TL / ADMAE, MRE, and nMAE. For the measurement tasks the error is reported in physical units:

  • MAE (mean absolute error) is the average magnitude of |prediction ground truth| — millimetres for TL axes and AD distances, degrees for AD angles.

  • MRE (mean relative error) normalizes that error by the ground-truth magnitude, giving a dimensionless, scale-free measure of accuracy.

  • TL additionally reports nMAE — the MAE divided by the image’s diagonal length in physical space, sqrt((H·pixel_size_h)² + (W·pixel_size_w)²). This expresses the error as a fraction of the whole slice’s physical extent, making it comparable across scans of different sizes. nMAE is defined only for length targets (TL axes, and AD distances); angles have no nMAE, since dividing a degree error by a length is meaningless.

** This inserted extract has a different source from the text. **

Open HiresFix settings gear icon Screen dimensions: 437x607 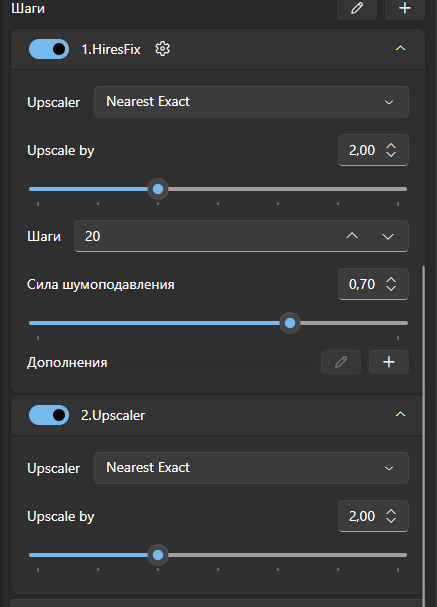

The failure-handling convention differs from Detection by design — and the two rules are consistent once you separate the metric types. Higher-is-better overlap metrics (IoU, Precision, Recall, F1) score a parse failure as 0, because a non-answer genuinely deserves the worst-possible overlap and belongs in the average. Error metrics (MAE, MRE) must not: a failure has no sensible error value — 0 would be a perfect score and ∞ would swamp the mean — so an unparseable prediction is recorded as NaN and excluded from the averaged error. The miss is still penalized elsewhere: it lowers SuccessRate, and the threshold counts (MRE<k, IoU>k) use the full sample count as their denominator, so failures depress them for every task. In short, MAE/MRE answer “how accurate is the model when it answers”, while SuccessRate answers “how often does it answer at all”.

Note

In the code and in each model’s <task_id>_results.json, MAE, MRE, and nMAE may appear under the keys avgMAE, avgMRE, and avgNMAE. These are exactly the quantities this documentation and the paper call MAE, MRE, and nMAE.

Warning

For AD, samples whose ground-truth angle or distance is essentially zero are dropped before aggregation. A near-zero denominator would send MRE toward infinity and dominate the average. The cutoff is AD_NEAR_ZERO_GT_THRESHOLD = 0.1 in medvision_bm.utils.configs; ground-truth values below it are filtered out of the AD metrics entirely.